Dix journalistes yéménites ont été victimes d’une disparition forcée le 23 mai : incarcérés jusqu’alors au centre de détention provisoire d’Al Habra, à Sanaa (capitale du Yémen), ils ont été transférés dans un lieu inconnu. Ils sont détenus arbitrairement depuis le 9 juin 2015.
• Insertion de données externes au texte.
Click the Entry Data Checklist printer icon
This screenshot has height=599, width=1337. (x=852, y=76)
Les journalistes Abdelkhaleq Amran, Hisham Tarmoom, Tawfiq al Mansouri, Hareth Hamid, Hasan Annab, Akram al Walidi, Haytham al Shihab, Hisham al Yousefi, Essam Balgheeth et Salah al Qaedi ont été transférés dans un lieu inconnu le 23 mai alors qu’ils se trouvaient jusqu’alors au centre de détention provisoire d’Al Habra, à Sanaa, la capitale du Yémen. Les Houthis, qui détiennent le pouvoir de fait, refusent d’indiquer où ils se trouvent. Ces hommes ont été arrêtés arbitrairement le 9 juin 2015 par les Houthis, un groupe armé, à différents endroits et risquent de subir des actes de torture et d’autres mauvais traitements.
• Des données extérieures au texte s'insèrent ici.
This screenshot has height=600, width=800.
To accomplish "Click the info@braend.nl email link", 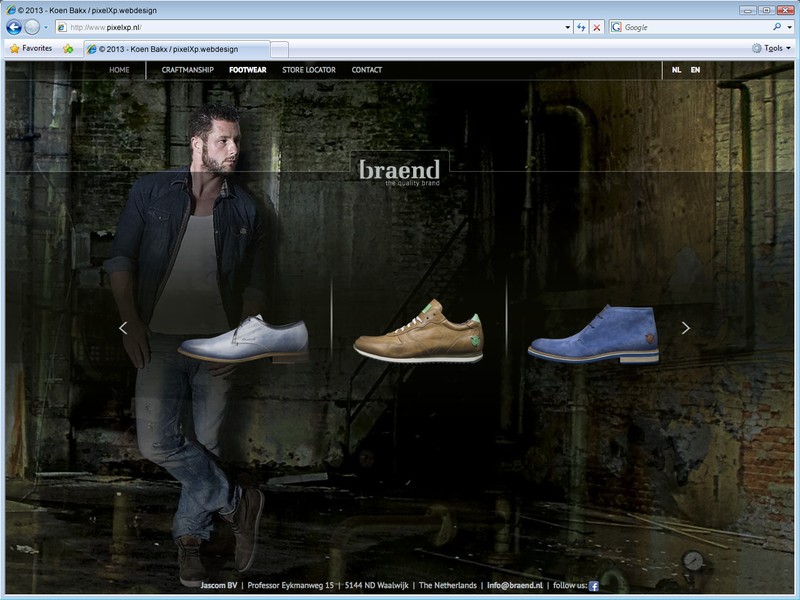I will [515, 585].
Le 23 mai, les familles des 10 journalistes détenus se sont rendues à Al Habra. À leur arrivée, des gardiens leur ont dit qu’ils n’étaient plus là mais ont refusé de révéler où ils se trouvaient. Leurs proches sont sans nouvelles d’eux depuis les quelques semaines ayant précédé leur transfert. Le 9 mai, ces hommes avaient entamé une grève de la faim pour protester contre leur détention prolongée sans inculpation ni jugement. Selon des parents d’Abdelkhaleq Amran et de Hareth Hamid, ceux-ci étaient alors tombés gravement malades mais la direction de la prison avait refusé de les faire admettre dans un hôpital, comme le demandaient leurs familles.
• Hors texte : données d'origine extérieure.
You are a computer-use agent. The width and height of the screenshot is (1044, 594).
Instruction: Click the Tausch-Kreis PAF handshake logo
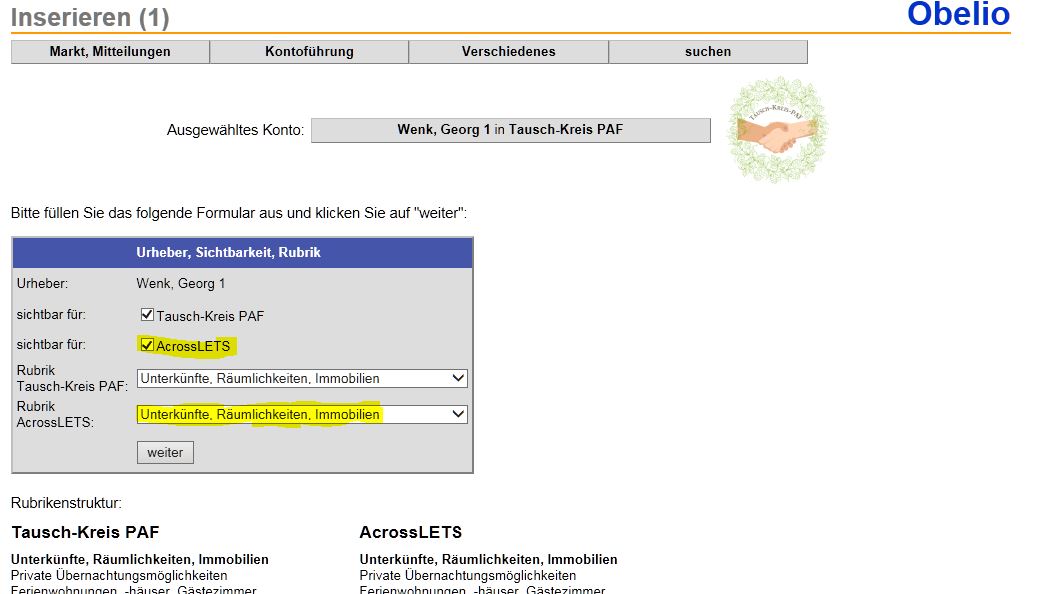point(777,131)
Le 16 mars, les journalistes concernés, à l’exception de Salah al Qaedi, ont été transférés du centre de détention provisoire d’Al Thawra, à Sanaa, où ils se trouvaient depuis la mi-septembre, à celui d’Al Habra. Le 9 juin 2015, alors qu’ils travaillaient dans une chambre d’hôtel, une trentaine d’hommes armés en civil se présentant comme des membres d’Ansarullah, la branche politique des Houthis, les avaient arrêtés. Salah al Qaedi, quant à lui, était détenu à Al Habra depuis la mi-octobre 2015. Il avait été arrêté à son domicile le 28 août 2015. Les journalistes cités travaillent pour divers médias, dont certains sont hostiles aux Houthis et d’autres favorables au parti d’opposition Al Islah (Rassemblement yéménite pour la réforme).